***** ПРЕДЛОЖЕННЫЙ ТЕКСТ *****

Связанный с именем Герлаха разговор, который произошел у меня с принцем в 1853 г. в Остенде89, где я несколько сблизился с принцем, запомнился мне потому, что меня поразила неосведомленность принца о наших государственных учреждениях и о политической ситуации.
Однажды он с некоторым возбуждением говорил о генерале фон Герлахе, который ввиду отсутствия взаимного согласия и, по-видимому, недовольный, оставил пост адъютанта. Принц назвал его пиетистом.
Я. Что понимает ваше высочество под словом пиетист?
Он. Человека, который лицемерит в религии, чтобы сделать карьеру.
Я. Герлах далек от таких мыслей; чем он может стать? Теперь под пиетистом понимается нечто совсем иное, а именно: человек, ортодоксально верящий в христианское откровение и не делающий из своей веры тайны; многие из числа этих ортодоксов ничего общего не имеют с государством и о карьере не помышляют.
Он. Что вы понимаете под ортодоксом?
Я. Примерно, человека, который серьезно верит в то, что Иисус — сын бога и умер за нас как жертва, во искупление наших грехов. В данный момент я не могу определить это точнее, но это самое существенное в различии веры.
Он (вспыхнув). Неужели есть люди, настолько позабытые богом, что не верят в это!
Я. Если бы ваше высочество публично произнесли такую фразу, то и вас причислили бы к пиетистам.
Затем разговор перешел на обсуждавшееся тогда положение об округах и общинах. Принц сказал по этому поводу, примерно, следующее:
Он не враг дворянства, но не может согласиться с тем, «чтобы дворяне жестоко обращались с крестьянами».

*****

#### ЧТО СДЕЛАТЬ
• A. Где и в каком году, согласно отрывку о беседе с принцем, произошел разговор о Герлахе?
• B. Возобновите повествование отрывка о беседе с принцем, начав сразу после его последней фразы.
Следующий далее список никак не связан с этим текстом.

***** ИСХОДНЫЕ ДАННЫЕ *****

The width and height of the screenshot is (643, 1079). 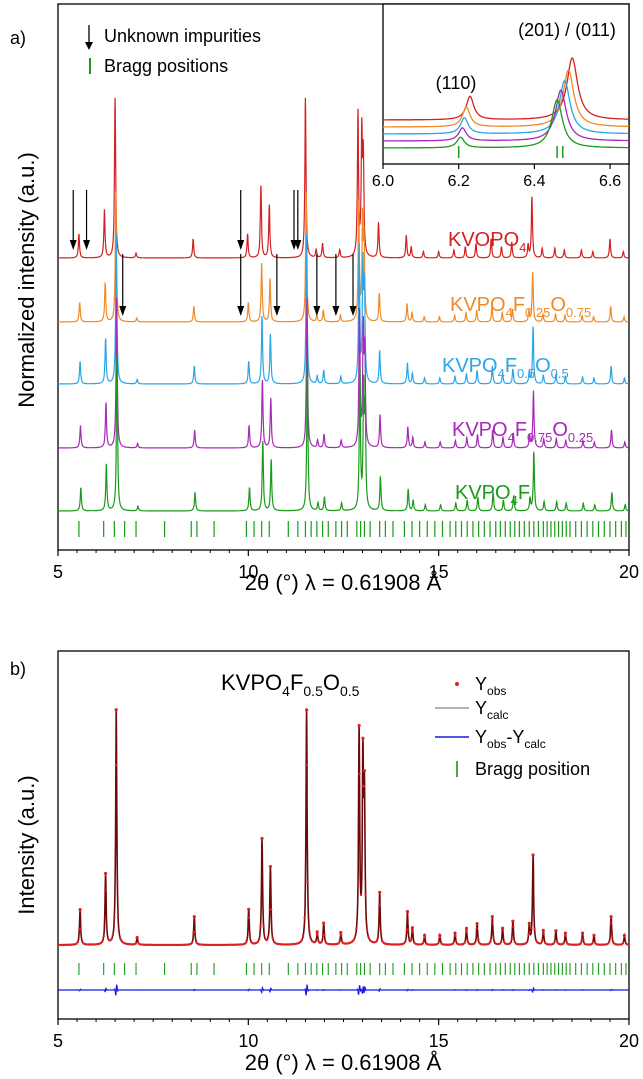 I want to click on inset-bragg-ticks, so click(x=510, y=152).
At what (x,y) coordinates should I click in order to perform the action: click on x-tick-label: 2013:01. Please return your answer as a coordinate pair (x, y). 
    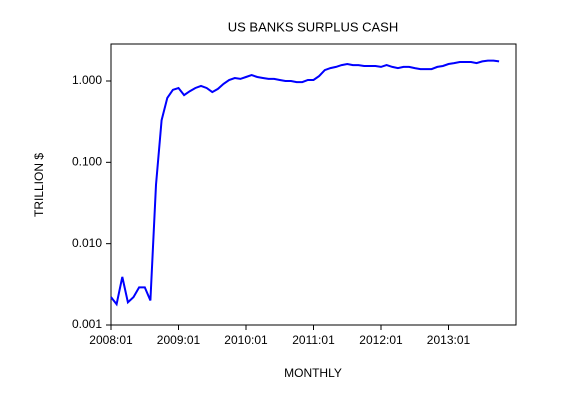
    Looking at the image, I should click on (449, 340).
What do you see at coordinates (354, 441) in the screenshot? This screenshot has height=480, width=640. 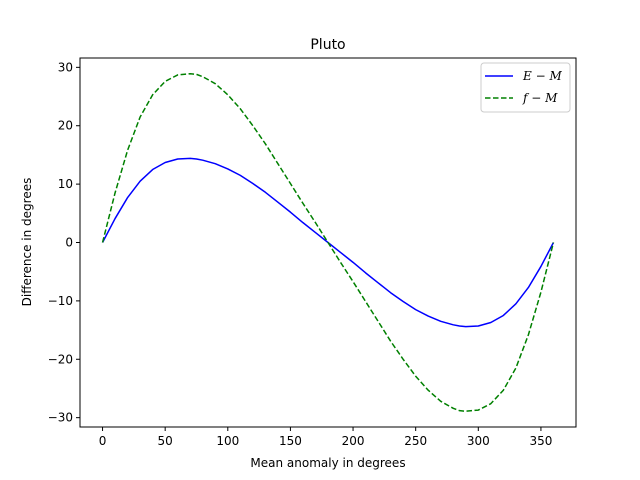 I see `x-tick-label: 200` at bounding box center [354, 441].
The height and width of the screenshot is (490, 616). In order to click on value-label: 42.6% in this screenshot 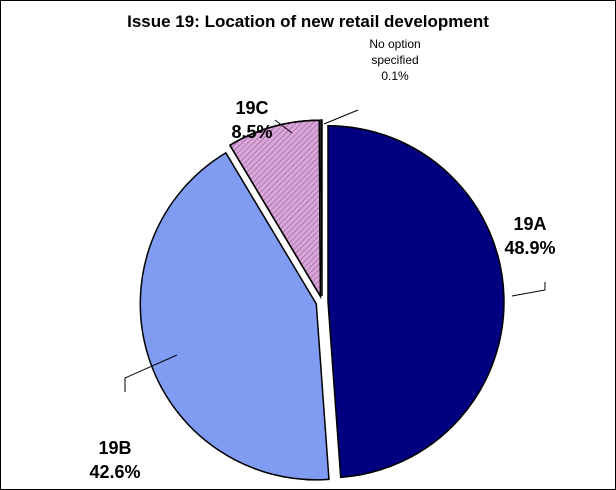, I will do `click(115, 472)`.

*****

#### ОТВЕТЫ К ЗАДАНИЯМ
• A. В Остенде, в 1853 году.

• B.
Я возразил: Да могут ли они позволить себе это? Если бы я вздумал жестоко обойтись с шенгаузенскими5 крестьянами, я все равно бессилен был бы осуществить это, и попытка кончилась бы тем, что меня самого побили либо крестьяне, либо законы.
Он (в ответ). Возможно, что в Шенгаузене90 это и так; но это исключение, а я не могу допустить, чтобы с простым человеком в деревне жестоко обращались.
Я попросил разрешить мне представить ему краткую записку о том, как создался нынешний аграрный уклад, как возникли нынешние взаимоотношения между помещиками и крестьянами. Он с признательностью согласился на мою просьбу, и затем я отдал весь свой досуг в Нордернее91 на то, чтобы со ссылкой на соответствующие места законов разъяснить пятидесятишестилетнему наследнику престола правовое положение и взаимоотношения поместного дворянства и крестьян в 1853 г. Я послал ему свою работу не без опасения, что получу от принца короткий и иронический ответ, что я ничего такого ему не открыл, чего бы он не знал еще 30 лет назад. Он же, наоборот, тепло поблагодарил меня за интересное сопоставление новых для него фактов.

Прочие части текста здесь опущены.